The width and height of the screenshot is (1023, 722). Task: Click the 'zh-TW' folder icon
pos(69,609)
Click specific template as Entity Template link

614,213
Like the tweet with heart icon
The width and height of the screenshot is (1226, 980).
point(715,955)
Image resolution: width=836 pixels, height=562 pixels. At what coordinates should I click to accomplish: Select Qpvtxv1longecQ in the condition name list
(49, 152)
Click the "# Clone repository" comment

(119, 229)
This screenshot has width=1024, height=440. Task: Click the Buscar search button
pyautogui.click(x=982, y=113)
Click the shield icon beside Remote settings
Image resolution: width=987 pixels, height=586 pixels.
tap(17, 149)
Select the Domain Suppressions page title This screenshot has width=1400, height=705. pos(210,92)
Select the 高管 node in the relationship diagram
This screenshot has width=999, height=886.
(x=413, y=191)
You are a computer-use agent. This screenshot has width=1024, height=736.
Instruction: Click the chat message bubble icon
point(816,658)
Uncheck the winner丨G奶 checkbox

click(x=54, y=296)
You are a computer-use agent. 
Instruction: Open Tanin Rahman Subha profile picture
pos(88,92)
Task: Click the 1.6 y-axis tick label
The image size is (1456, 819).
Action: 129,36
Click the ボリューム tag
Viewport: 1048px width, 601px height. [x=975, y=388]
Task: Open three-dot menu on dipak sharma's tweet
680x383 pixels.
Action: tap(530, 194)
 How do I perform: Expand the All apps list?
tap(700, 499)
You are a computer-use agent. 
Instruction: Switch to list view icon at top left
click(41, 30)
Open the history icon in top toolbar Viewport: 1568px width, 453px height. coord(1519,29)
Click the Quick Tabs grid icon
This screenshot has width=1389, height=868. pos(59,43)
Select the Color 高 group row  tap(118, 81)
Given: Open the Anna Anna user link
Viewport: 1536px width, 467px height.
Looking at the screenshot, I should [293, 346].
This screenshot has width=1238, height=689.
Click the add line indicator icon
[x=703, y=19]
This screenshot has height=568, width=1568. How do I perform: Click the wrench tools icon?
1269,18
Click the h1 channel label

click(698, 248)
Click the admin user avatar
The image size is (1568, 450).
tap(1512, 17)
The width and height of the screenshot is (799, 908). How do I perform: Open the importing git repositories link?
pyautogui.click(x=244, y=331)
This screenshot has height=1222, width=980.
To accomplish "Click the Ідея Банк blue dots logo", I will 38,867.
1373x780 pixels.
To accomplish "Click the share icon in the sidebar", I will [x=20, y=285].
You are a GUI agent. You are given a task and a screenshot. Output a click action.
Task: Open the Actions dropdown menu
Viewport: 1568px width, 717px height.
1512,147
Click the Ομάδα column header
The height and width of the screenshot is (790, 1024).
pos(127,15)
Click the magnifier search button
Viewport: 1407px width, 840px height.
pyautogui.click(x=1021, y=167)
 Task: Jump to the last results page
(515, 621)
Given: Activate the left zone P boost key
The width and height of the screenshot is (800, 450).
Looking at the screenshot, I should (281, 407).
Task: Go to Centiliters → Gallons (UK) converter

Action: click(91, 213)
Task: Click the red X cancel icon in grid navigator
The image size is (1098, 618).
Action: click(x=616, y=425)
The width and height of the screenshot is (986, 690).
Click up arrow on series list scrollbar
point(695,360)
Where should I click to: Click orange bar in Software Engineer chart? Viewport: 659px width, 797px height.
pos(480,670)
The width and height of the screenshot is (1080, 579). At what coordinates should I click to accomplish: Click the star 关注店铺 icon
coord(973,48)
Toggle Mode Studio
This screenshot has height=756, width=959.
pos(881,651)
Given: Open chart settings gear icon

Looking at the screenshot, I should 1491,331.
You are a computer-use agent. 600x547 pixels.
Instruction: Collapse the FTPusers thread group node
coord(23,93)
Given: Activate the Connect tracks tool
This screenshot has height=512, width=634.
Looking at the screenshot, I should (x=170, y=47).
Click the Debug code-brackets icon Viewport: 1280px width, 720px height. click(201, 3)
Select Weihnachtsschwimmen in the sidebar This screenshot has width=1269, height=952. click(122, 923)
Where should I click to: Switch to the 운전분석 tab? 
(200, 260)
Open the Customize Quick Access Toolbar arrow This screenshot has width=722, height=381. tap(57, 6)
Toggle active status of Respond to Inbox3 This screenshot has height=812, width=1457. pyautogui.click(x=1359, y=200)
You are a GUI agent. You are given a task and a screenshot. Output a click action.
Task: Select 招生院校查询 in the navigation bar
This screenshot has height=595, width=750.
---
Exercise prompt -> The listing above should be repeated in its entirety, unchanged.

Written reply ->
The width and height of the screenshot is (1023, 722). Task: Click the 'zh-TW' folder icon
pos(69,609)
Click specific template as Entity Template link

614,213
Like the tweet with heart icon
The width and height of the screenshot is (1226, 980).
point(715,955)
Image resolution: width=836 pixels, height=562 pixels. At what coordinates should I click to accomplish: Select Qpvtxv1longecQ in the condition name list
(49, 152)
Click the "# Clone repository" comment

(119, 229)
This screenshot has width=1024, height=440. Task: Click the Buscar search button
pyautogui.click(x=982, y=113)
Click the shield icon beside Remote settings
Image resolution: width=987 pixels, height=586 pixels.
tap(17, 149)
Select the Domain Suppressions page title This screenshot has width=1400, height=705. pos(210,92)
Select the 高管 node in the relationship diagram
This screenshot has width=999, height=886.
(x=413, y=191)
You are a computer-use agent. This screenshot has width=1024, height=736.
Instruction: Click the chat message bubble icon
point(816,658)
Uncheck the winner丨G奶 checkbox

click(x=54, y=296)
You are a computer-use agent. 
Instruction: Open Tanin Rahman Subha profile picture
pos(88,92)
Task: Click the 1.6 y-axis tick label
The image size is (1456, 819).
Action: 129,36
Click the ボリューム tag
Viewport: 1048px width, 601px height. [x=975, y=388]
Task: Open three-dot menu on dipak sharma's tweet
680x383 pixels.
Action: tap(530, 194)
 How do I perform: Expand the All apps list?
tap(700, 499)
You are a computer-use agent. 
Instruction: Switch to list view icon at top left
click(41, 30)
Open the history icon in top toolbar Viewport: 1568px width, 453px height. coord(1519,29)
Click the Quick Tabs grid icon
This screenshot has width=1389, height=868. pos(59,43)
Select the Color 高 group row  tap(118, 81)
Given: Open the Anna Anna user link
Viewport: 1536px width, 467px height.
Looking at the screenshot, I should [293, 346].
This screenshot has width=1238, height=689.
Click the add line indicator icon
[x=703, y=19]
This screenshot has height=568, width=1568. How do I perform: Click the wrench tools icon?
1269,18
Click the h1 channel label

click(698, 248)
Click the admin user avatar
The image size is (1568, 450).
tap(1512, 17)
The width and height of the screenshot is (799, 908). How do I perform: Open the importing git repositories link?
pyautogui.click(x=244, y=331)
This screenshot has height=1222, width=980.
To accomplish "Click the Ідея Банк blue dots logo", I will 38,867.
1373x780 pixels.
To accomplish "Click the share icon in the sidebar", I will [x=20, y=285].
You are a GUI agent. You are given a task and a screenshot. Output a click action.
Task: Open the Actions dropdown menu
Viewport: 1568px width, 717px height.
1512,147
Click the Ομάδα column header
The height and width of the screenshot is (790, 1024).
pos(127,15)
Click the magnifier search button
Viewport: 1407px width, 840px height.
pyautogui.click(x=1021, y=167)
 Task: Jump to the last results page
(515, 621)
Given: Activate the left zone P boost key
The width and height of the screenshot is (800, 450).
Looking at the screenshot, I should (281, 407).
Task: Go to Centiliters → Gallons (UK) converter

Action: click(91, 213)
Task: Click the red X cancel icon in grid navigator
The image size is (1098, 618).
Action: click(x=616, y=425)
The width and height of the screenshot is (986, 690).
Click up arrow on series list scrollbar
point(695,360)
Where should I click to: Click orange bar in Software Engineer chart? Viewport: 659px width, 797px height.
pos(480,670)
The width and height of the screenshot is (1080, 579). At what coordinates should I click to accomplish: Click the star 关注店铺 icon
coord(973,48)
Toggle Mode Studio
This screenshot has height=756, width=959.
pos(881,651)
Given: Open chart settings gear icon

Looking at the screenshot, I should 1491,331.
You are a computer-use agent. 600x547 pixels.
Instruction: Collapse the FTPusers thread group node
coord(23,93)
Given: Activate the Connect tracks tool
This screenshot has height=512, width=634.
Looking at the screenshot, I should (x=170, y=47).
Click the Debug code-brackets icon Viewport: 1280px width, 720px height. click(201, 3)
Select Weihnachtsschwimmen in the sidebar This screenshot has width=1269, height=952. click(122, 923)
Where should I click to: Switch to the 운전분석 tab? 
(200, 260)
Open the Customize Quick Access Toolbar arrow This screenshot has width=722, height=381. tap(57, 6)
Toggle active status of Respond to Inbox3 This screenshot has height=812, width=1457. pyautogui.click(x=1359, y=200)
You are a GUI agent. You are given a task and a screenshot. Output a click action.
Task: Select 招生院校查询 in the navigation bar
This screenshot has height=595, width=750.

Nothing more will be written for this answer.